**Data records**
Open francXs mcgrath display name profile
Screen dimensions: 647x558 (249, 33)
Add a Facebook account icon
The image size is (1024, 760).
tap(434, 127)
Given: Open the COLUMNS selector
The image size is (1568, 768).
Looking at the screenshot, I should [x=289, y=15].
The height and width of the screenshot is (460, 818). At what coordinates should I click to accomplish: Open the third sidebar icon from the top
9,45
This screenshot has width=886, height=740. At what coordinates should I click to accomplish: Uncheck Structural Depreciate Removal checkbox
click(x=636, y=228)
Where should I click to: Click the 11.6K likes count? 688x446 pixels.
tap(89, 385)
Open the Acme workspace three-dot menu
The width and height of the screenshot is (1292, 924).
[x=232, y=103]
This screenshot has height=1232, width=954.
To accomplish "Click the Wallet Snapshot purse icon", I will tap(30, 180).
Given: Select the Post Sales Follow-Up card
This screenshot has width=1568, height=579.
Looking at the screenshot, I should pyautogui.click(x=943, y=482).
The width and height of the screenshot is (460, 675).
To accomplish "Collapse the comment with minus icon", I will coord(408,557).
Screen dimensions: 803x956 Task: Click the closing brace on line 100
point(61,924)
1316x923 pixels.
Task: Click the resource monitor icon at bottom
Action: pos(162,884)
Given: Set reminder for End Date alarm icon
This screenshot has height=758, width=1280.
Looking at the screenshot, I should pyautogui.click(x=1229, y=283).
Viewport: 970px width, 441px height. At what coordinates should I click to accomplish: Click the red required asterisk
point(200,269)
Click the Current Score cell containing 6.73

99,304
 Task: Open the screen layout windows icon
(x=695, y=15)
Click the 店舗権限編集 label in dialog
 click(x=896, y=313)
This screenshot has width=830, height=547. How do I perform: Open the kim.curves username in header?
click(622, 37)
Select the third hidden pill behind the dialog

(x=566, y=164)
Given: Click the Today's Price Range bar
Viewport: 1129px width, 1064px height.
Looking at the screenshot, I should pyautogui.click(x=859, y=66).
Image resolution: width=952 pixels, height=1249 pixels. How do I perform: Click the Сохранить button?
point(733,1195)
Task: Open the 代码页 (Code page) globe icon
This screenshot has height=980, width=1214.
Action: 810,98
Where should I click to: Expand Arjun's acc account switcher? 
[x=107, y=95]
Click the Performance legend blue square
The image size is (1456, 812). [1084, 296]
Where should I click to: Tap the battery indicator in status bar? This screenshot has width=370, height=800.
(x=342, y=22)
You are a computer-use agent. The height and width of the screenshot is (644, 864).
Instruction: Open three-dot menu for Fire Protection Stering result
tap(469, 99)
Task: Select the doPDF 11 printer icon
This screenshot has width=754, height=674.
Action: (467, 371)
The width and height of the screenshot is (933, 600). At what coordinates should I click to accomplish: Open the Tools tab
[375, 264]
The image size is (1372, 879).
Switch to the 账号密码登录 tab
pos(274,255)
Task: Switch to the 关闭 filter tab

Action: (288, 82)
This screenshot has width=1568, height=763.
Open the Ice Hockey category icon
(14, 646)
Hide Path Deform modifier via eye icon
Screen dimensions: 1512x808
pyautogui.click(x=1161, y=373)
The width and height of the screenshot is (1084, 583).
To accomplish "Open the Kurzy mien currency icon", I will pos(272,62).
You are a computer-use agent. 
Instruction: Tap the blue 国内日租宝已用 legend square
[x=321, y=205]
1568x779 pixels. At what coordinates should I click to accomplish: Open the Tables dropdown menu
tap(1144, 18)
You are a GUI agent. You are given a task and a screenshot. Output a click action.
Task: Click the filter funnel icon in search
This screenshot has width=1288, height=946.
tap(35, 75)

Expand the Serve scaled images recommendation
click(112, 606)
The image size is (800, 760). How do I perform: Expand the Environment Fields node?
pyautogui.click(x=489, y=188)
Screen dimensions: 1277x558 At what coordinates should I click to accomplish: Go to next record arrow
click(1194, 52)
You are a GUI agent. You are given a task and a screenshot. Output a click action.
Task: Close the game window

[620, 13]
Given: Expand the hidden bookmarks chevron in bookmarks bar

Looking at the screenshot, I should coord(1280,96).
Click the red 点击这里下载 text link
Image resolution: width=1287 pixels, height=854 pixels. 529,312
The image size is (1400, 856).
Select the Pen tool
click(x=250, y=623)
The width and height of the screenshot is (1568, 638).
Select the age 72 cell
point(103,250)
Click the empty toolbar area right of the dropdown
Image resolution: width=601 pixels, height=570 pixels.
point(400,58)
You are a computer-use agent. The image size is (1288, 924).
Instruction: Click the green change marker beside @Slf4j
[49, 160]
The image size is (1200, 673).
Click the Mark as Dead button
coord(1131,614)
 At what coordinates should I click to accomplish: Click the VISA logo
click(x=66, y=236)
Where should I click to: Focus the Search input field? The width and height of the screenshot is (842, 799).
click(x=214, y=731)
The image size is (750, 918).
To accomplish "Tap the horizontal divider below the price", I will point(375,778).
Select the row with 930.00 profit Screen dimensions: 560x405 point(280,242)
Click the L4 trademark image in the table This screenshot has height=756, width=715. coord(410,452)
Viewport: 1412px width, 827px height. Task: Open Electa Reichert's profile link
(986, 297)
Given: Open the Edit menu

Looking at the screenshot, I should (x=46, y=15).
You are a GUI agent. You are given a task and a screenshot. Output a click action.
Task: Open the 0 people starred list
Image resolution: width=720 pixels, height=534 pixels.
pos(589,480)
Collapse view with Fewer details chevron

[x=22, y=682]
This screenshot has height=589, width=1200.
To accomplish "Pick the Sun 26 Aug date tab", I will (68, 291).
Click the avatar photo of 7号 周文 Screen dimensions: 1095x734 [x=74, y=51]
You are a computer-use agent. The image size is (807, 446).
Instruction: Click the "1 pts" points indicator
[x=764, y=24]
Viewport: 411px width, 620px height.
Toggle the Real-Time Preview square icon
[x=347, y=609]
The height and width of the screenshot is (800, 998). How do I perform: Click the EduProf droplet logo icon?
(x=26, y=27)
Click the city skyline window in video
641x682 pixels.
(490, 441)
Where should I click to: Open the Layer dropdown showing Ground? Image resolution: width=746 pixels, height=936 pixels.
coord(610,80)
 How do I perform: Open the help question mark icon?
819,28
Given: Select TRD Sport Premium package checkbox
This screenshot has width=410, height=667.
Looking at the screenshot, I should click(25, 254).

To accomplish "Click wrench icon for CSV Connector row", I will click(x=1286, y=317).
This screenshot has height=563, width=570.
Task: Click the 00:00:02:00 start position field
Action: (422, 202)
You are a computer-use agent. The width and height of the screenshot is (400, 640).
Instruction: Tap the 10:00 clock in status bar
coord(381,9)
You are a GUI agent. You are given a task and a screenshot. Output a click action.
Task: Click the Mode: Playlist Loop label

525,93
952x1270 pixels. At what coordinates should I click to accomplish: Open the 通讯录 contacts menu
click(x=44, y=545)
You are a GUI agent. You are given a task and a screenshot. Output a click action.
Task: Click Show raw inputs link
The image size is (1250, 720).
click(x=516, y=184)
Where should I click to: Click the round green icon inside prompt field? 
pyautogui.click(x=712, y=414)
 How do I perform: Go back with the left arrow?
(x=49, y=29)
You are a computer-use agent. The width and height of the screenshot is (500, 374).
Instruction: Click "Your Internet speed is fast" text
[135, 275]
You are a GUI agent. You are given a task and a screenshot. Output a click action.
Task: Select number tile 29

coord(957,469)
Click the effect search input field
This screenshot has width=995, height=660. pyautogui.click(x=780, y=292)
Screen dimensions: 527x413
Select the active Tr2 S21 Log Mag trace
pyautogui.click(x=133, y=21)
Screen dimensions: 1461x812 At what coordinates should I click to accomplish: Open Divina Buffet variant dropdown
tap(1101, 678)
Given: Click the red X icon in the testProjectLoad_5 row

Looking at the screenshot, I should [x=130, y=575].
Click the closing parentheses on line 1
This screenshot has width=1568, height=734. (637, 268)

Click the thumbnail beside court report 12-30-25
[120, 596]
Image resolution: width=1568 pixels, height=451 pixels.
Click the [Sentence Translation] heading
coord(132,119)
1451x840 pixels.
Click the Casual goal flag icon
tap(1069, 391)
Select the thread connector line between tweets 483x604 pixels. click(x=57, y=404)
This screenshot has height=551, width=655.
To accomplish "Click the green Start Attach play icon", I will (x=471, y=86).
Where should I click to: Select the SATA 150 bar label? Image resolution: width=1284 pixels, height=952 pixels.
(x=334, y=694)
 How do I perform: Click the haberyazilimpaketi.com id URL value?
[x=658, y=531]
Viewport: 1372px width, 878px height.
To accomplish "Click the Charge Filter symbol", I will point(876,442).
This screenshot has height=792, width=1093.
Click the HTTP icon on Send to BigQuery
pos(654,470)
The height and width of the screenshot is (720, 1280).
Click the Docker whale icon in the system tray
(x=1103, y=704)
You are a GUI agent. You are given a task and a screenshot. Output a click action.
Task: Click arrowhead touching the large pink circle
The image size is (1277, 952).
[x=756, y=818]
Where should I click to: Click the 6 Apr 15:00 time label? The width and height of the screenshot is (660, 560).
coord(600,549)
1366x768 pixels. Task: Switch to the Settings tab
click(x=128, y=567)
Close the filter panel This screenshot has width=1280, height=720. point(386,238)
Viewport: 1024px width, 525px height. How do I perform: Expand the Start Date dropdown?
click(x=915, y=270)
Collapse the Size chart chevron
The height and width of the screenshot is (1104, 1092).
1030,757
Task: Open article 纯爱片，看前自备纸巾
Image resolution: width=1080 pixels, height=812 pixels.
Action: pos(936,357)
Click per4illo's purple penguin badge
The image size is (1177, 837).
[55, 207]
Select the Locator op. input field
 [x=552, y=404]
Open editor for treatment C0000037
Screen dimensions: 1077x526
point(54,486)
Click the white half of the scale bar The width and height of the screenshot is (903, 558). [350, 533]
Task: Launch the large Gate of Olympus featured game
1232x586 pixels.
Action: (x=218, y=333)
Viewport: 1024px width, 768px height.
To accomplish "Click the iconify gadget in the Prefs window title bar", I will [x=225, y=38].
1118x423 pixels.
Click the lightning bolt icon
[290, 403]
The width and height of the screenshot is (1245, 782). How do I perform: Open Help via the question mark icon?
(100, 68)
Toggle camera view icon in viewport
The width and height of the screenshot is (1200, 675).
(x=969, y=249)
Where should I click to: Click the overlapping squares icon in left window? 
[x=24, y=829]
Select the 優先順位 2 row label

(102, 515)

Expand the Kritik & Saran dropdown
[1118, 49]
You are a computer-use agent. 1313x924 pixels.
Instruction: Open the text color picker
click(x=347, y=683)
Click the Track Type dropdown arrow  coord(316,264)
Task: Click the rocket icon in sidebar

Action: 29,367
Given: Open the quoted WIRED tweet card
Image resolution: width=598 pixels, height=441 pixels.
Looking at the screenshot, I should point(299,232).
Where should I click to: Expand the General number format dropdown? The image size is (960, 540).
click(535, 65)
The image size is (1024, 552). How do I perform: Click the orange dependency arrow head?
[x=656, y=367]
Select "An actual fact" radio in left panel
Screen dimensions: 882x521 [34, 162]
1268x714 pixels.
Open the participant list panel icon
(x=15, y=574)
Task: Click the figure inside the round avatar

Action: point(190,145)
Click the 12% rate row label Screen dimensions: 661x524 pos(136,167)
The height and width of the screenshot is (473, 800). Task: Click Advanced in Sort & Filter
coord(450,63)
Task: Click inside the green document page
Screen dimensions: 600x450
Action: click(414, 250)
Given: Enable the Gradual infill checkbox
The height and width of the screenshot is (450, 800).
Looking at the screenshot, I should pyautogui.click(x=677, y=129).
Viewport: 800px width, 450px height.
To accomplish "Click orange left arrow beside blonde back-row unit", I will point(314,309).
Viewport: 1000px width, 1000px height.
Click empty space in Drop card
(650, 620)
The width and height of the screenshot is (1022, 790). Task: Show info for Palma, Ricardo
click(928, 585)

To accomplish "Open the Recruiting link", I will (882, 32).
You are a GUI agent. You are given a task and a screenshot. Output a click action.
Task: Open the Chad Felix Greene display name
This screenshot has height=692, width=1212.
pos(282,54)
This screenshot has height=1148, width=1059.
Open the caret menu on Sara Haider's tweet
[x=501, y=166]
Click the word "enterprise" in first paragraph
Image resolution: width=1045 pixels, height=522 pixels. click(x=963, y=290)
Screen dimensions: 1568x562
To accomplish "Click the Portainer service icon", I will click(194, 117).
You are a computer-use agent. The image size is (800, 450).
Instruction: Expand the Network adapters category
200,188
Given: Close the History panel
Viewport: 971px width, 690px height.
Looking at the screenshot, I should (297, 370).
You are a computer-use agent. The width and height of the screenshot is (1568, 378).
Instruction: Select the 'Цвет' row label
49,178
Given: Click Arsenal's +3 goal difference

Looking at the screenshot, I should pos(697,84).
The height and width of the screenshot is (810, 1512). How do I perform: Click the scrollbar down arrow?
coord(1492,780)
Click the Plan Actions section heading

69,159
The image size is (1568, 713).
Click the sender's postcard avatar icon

**YOUR GOAL**
Reproduce the lines of the records from the line containing "The width and height of the screenshot is (1022, 790)." up to and including the line containing "coord(1492,780)".

**WRITTEN SOLUTION**
The width and height of the screenshot is (1022, 790). Task: Show info for Palma, Ricardo
click(928, 585)

To accomplish "Open the Recruiting link", I will (882, 32).
You are a GUI agent. You are given a task and a screenshot. Output a click action.
Task: Open the Chad Felix Greene display name
This screenshot has height=692, width=1212.
pos(282,54)
This screenshot has height=1148, width=1059.
Open the caret menu on Sara Haider's tweet
[x=501, y=166]
Click the word "enterprise" in first paragraph
Image resolution: width=1045 pixels, height=522 pixels. click(x=963, y=290)
Screen dimensions: 1568x562
To accomplish "Click the Portainer service icon", I will click(194, 117).
You are a computer-use agent. The image size is (800, 450).
Instruction: Expand the Network adapters category
200,188
Given: Close the History panel
Viewport: 971px width, 690px height.
Looking at the screenshot, I should (297, 370).
You are a computer-use agent. The width and height of the screenshot is (1568, 378).
Instruction: Select the 'Цвет' row label
49,178
Given: Click Arsenal's +3 goal difference

Looking at the screenshot, I should pos(697,84).
The height and width of the screenshot is (810, 1512). How do I perform: Click the scrollbar down arrow?
coord(1492,780)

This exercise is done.